Saved data entries
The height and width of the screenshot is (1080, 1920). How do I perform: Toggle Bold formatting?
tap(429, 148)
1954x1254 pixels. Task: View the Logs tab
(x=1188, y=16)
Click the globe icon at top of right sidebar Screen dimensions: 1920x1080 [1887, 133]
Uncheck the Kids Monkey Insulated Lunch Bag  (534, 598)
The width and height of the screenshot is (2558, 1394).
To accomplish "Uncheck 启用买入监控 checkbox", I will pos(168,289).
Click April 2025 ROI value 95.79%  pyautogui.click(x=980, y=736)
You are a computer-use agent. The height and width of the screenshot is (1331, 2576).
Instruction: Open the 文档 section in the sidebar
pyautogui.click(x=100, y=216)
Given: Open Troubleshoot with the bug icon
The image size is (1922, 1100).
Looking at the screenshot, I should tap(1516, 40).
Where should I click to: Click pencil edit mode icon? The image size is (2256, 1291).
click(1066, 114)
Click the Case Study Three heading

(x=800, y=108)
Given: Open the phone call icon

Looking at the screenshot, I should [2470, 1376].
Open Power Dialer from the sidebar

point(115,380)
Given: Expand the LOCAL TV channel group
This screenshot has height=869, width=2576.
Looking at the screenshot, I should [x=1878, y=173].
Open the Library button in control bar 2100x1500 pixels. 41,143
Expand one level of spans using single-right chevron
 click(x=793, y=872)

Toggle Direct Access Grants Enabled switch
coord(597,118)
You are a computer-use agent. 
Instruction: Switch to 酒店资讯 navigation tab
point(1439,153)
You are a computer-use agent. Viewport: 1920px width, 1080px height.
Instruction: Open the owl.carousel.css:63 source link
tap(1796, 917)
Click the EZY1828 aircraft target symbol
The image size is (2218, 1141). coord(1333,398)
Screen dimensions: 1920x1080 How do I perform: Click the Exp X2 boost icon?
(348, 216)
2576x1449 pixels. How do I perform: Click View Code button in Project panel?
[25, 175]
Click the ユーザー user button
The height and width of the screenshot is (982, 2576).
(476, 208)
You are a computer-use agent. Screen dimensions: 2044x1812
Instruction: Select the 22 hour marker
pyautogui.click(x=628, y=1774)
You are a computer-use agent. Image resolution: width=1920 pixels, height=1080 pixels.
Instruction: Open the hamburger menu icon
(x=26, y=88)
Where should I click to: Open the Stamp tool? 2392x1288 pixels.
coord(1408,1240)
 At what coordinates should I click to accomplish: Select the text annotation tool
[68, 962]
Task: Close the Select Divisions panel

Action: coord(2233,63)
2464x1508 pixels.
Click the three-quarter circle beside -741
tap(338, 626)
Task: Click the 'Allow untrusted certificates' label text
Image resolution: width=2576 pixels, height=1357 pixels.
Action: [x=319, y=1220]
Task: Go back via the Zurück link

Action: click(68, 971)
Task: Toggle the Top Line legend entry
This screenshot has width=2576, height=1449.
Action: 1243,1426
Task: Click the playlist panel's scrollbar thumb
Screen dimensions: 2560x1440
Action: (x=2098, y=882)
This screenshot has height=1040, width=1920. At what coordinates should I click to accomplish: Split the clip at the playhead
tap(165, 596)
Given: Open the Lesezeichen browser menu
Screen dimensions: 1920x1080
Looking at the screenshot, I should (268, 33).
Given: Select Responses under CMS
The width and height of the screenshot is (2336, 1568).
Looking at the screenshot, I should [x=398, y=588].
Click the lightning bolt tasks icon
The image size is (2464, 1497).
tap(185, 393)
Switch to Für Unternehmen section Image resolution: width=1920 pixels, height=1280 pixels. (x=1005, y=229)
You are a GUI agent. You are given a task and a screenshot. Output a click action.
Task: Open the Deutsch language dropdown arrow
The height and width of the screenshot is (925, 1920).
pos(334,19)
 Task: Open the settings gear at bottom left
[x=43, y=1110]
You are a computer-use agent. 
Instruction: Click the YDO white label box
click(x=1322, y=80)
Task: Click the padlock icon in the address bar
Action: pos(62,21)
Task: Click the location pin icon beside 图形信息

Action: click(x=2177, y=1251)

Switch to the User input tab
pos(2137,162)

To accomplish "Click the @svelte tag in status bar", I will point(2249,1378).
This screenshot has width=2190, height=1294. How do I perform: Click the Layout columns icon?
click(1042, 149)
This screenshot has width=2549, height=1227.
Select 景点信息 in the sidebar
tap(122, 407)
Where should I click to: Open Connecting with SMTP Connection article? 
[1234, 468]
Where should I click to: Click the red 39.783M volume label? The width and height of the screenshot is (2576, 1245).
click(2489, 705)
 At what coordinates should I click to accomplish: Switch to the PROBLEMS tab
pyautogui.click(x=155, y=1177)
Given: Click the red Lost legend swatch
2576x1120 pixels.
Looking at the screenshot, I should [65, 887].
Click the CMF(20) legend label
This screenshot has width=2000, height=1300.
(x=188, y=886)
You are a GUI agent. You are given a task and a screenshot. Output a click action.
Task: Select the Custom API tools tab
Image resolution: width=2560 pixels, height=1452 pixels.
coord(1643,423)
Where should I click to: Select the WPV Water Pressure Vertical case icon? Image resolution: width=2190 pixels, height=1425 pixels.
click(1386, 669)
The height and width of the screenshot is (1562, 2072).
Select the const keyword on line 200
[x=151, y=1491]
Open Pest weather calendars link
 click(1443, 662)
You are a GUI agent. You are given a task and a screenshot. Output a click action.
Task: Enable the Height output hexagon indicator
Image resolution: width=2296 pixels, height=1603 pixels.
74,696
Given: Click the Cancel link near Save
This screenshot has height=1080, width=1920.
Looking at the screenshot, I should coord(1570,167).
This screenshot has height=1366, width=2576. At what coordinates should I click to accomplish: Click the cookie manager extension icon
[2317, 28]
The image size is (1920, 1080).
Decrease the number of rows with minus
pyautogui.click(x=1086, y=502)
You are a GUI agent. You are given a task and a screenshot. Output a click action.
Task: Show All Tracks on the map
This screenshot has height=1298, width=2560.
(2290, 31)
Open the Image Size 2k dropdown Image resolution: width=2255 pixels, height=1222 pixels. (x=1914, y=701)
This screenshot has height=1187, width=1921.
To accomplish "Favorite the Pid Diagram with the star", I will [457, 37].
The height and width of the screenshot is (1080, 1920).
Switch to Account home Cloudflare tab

Exercise objective – Exactly as written, copy out all the entries above.

Answer to the problem –
The height and width of the screenshot is (1080, 1920). How do I perform: Toggle Bold formatting?
tap(429, 148)
1954x1254 pixels. Task: View the Logs tab
(x=1188, y=16)
Click the globe icon at top of right sidebar Screen dimensions: 1920x1080 [1887, 133]
Uncheck the Kids Monkey Insulated Lunch Bag  (534, 598)
The width and height of the screenshot is (2558, 1394).
To accomplish "Uncheck 启用买入监控 checkbox", I will pos(168,289).
Click April 2025 ROI value 95.79%  pyautogui.click(x=980, y=736)
You are a computer-use agent. The height and width of the screenshot is (1331, 2576).
Instruction: Open the 文档 section in the sidebar
pyautogui.click(x=100, y=216)
Given: Open Troubleshoot with the bug icon
The image size is (1922, 1100).
Looking at the screenshot, I should tap(1516, 40).
Where should I click to: Click pencil edit mode icon? The image size is (2256, 1291).
click(1066, 114)
Click the Case Study Three heading

(x=800, y=108)
Given: Open the phone call icon

Looking at the screenshot, I should [2470, 1376].
Open Power Dialer from the sidebar

point(115,380)
Given: Expand the LOCAL TV channel group
This screenshot has height=869, width=2576.
Looking at the screenshot, I should [x=1878, y=173].
Open the Library button in control bar 2100x1500 pixels. 41,143
Expand one level of spans using single-right chevron
 click(x=793, y=872)

Toggle Direct Access Grants Enabled switch
coord(597,118)
You are a computer-use agent. 
Instruction: Switch to 酒店资讯 navigation tab
point(1439,153)
You are a computer-use agent. Viewport: 1920px width, 1080px height.
Instruction: Open the owl.carousel.css:63 source link
tap(1796, 917)
Click the EZY1828 aircraft target symbol
The image size is (2218, 1141). coord(1333,398)
Screen dimensions: 1920x1080 How do I perform: Click the Exp X2 boost icon?
(348, 216)
2576x1449 pixels. How do I perform: Click View Code button in Project panel?
[25, 175]
Click the ユーザー user button
The height and width of the screenshot is (982, 2576).
(476, 208)
You are a computer-use agent. Screen dimensions: 2044x1812
Instruction: Select the 22 hour marker
pyautogui.click(x=628, y=1774)
You are a computer-use agent. Image resolution: width=1920 pixels, height=1080 pixels.
Instruction: Open the hamburger menu icon
(x=26, y=88)
Where should I click to: Open the Stamp tool? 2392x1288 pixels.
coord(1408,1240)
 At what coordinates should I click to accomplish: Select the text annotation tool
[68, 962]
Task: Close the Select Divisions panel

Action: coord(2233,63)
2464x1508 pixels.
Click the three-quarter circle beside -741
tap(338, 626)
Task: Click the 'Allow untrusted certificates' label text
Image resolution: width=2576 pixels, height=1357 pixels.
Action: [x=319, y=1220]
Task: Go back via the Zurück link

Action: click(68, 971)
Task: Toggle the Top Line legend entry
This screenshot has width=2576, height=1449.
Action: 1243,1426
Task: Click the playlist panel's scrollbar thumb
Screen dimensions: 2560x1440
Action: (x=2098, y=882)
This screenshot has height=1040, width=1920. At what coordinates should I click to accomplish: Split the clip at the playhead
tap(165, 596)
Given: Open the Lesezeichen browser menu
Screen dimensions: 1920x1080
Looking at the screenshot, I should (268, 33).
Given: Select Responses under CMS
The width and height of the screenshot is (2336, 1568).
Looking at the screenshot, I should [x=398, y=588].
Click the lightning bolt tasks icon
The image size is (2464, 1497).
tap(185, 393)
Switch to Für Unternehmen section Image resolution: width=1920 pixels, height=1280 pixels. (x=1005, y=229)
You are a GUI agent. You are given a task and a screenshot. Output a click action.
Task: Open the Deutsch language dropdown arrow
The height and width of the screenshot is (925, 1920).
pos(334,19)
 Task: Open the settings gear at bottom left
[x=43, y=1110]
You are a computer-use agent. 
Instruction: Click the YDO white label box
click(x=1322, y=80)
Task: Click the padlock icon in the address bar
Action: pos(62,21)
Task: Click the location pin icon beside 图形信息

Action: click(x=2177, y=1251)

Switch to the User input tab
pos(2137,162)

To accomplish "Click the @svelte tag in status bar", I will point(2249,1378).
This screenshot has width=2190, height=1294. How do I perform: Click the Layout columns icon?
click(1042, 149)
This screenshot has width=2549, height=1227.
Select 景点信息 in the sidebar
tap(122, 407)
Where should I click to: Open Connecting with SMTP Connection article? 
[1234, 468]
Where should I click to: Click the red 39.783M volume label? The width and height of the screenshot is (2576, 1245).
click(2489, 705)
 At what coordinates should I click to accomplish: Switch to the PROBLEMS tab
pyautogui.click(x=155, y=1177)
Given: Click the red Lost legend swatch
2576x1120 pixels.
Looking at the screenshot, I should [65, 887].
Click the CMF(20) legend label
This screenshot has width=2000, height=1300.
(x=188, y=886)
You are a GUI agent. You are given a task and a screenshot. Output a click action.
Task: Select the Custom API tools tab
Image resolution: width=2560 pixels, height=1452 pixels.
coord(1643,423)
Where should I click to: Select the WPV Water Pressure Vertical case icon? Image resolution: width=2190 pixels, height=1425 pixels.
click(1386, 669)
The height and width of the screenshot is (1562, 2072).
Select the const keyword on line 200
[x=151, y=1491]
Open Pest weather calendars link
 click(1443, 662)
You are a GUI agent. You are given a task and a screenshot. Output a click action.
Task: Enable the Height output hexagon indicator
Image resolution: width=2296 pixels, height=1603 pixels.
74,696
Given: Click the Cancel link near Save
This screenshot has height=1080, width=1920.
Looking at the screenshot, I should coord(1570,167).
This screenshot has height=1366, width=2576. At what coordinates should I click to accomplish: Click the cookie manager extension icon
[2317, 28]
The image size is (1920, 1080).
Decrease the number of rows with minus
pyautogui.click(x=1086, y=502)
You are a GUI agent. You are given a task and a screenshot. Output a click action.
Task: Show All Tracks on the map
This screenshot has height=1298, width=2560.
(2290, 31)
Open the Image Size 2k dropdown Image resolution: width=2255 pixels, height=1222 pixels. (x=1914, y=701)
This screenshot has height=1187, width=1921.
To accomplish "Favorite the Pid Diagram with the star", I will [457, 37].
The height and width of the screenshot is (1080, 1920).
Switch to Account home Cloudflare tab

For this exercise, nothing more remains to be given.